Der Aufbau des Buches folgt bester psychiatrischer Systematik und Didaktik:
Zuerst wird der Begriff ‘Mutismus’ gründlich analysiert (1. Kap.), dann folgt eine differenzierte Darstellung der Symptome (2. Kap.), eine vergleichende Darstellung der konkurrierenden Entstehungstheorien (3. Kap.), differentialdiagnostische Abgrenzungen gegenüber ähnlichen, aber doch ganz anderen Störungen (4. Kap.), pädagogische und therapeutische Antworten (5. Kap.) und die prognostischen Aussichten (6. Kap.).

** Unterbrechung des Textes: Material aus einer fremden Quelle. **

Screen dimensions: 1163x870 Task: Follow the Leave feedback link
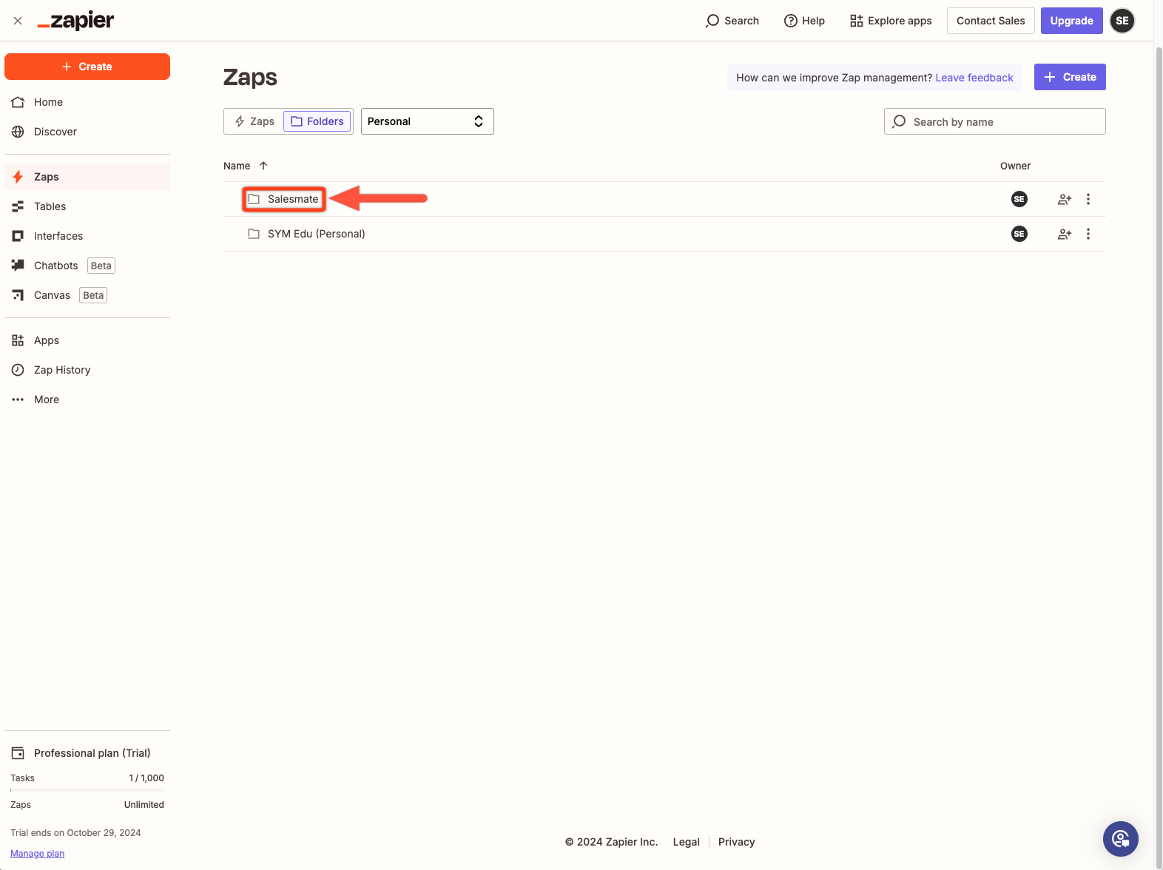[x=974, y=78]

Der zweite Teil des Buches ist der Beschreibung von drei Mutismus-Patienten gewidmet. Ihre Entwicklung und Behandlung illustriert, reflektiert und stützt den vorgängigen theoretischen Teil. Mit dieser sich gegenseitig befruchtenden Darstellung von genereller Theorie und individueller Praxis führt Boris Hartmann das geistige Erbe seines Vaters Klaus Hartmann weiter, dessen Lebenswerk ebenfalls darin besteht, eine psychische Störung, nämlich die umgangsprachlich ‘Verwahrlosung’ genannte emotionale Behinderung, im ständigen Blickwechsel zwischen qualitativer Kasuistik einerseits und quantitativer Statistik andererseits zu verstehen und zu behandeln. Sein jüngstes Buch, Lebenswege nach Heimerziehung, wurde in Mittendrin 1/97 vorgestellt.
Das Buch seines Sohnes kann allen dringend empfohlen werden, die als Eltern, Pädagogen und Therapeuten mit sprachscheuen und schweigenden Kinder zu tun haben und unter der ohnmächtigen Hilflosigkeit leiden, in die sie uns immer wieder versetzen.